Ma mère me ressemblait beaucoup, nous partagions toutes deux les mêmes grands yeux du même vert qu'arbore la douce herbe de Lorhi en été. Nos cheveux étaient longs et épais, d'une couleur brun-rousse, bien que les miens fussent plus roux qu'auburn. Nos joues étaient souvent rosies par le travail dans les bois. En effet, ma mère était bûcheronne, un métier étrange pour une femme, disait-on au village. J'amais beaucoup l'aider. Souvent les habitants de Hameek nos toisaient avec haine, peur, dégoût ; il faut dire que notre race, celle des gnomes, n'était pas respectée ni en Yhujal, le Petit Monde, ni en Rhulvas, le Vaste Monde. Notre petite taille était aussi sujette de moqueries.

Souvent, je voyais ma mère, assise sur une chaise, regardant par la fenêtre, les yeux brillants et l'air pensif. Elle était triste, insatisfaite de sa vie, et cela me tourmentait presque autant qu'elle.
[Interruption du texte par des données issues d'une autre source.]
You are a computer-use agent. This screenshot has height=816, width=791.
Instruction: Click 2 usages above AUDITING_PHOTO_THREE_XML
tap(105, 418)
Lorsque nous avons appris, elle et moi, qu'un terrible fléau invisible la rongeait, nous avons pleuré, très longtemps, jusqu'à ce qu'elle relève la tête, et me prenne dans ses bras, tout en me chuchotant : « Ce n'est pas grave, Ihlo, plus rien n'est grave, tout est surmontable... ». Je n'osais pas la croire.

Lorsque je souffrais, je me rendais en forêt, attrapant mon long bâton de combat au passage. On ne pouvait pas qualifier cela d'arme, à proprement parler, car seule sa pointe était aguisée, le reste était taillé dans un solide bois vert. Je me rendais dans ma clairière, mon lieu personnel, et je tailladais mon arbre, jusqu'à en avoir mal aux phalanges. Ensuite, je pleurais un peu, puis je rentrais chez moi, faisant comme si de rien était, rammenant parfois des champignons, des baies ou du petit bois pour le feu.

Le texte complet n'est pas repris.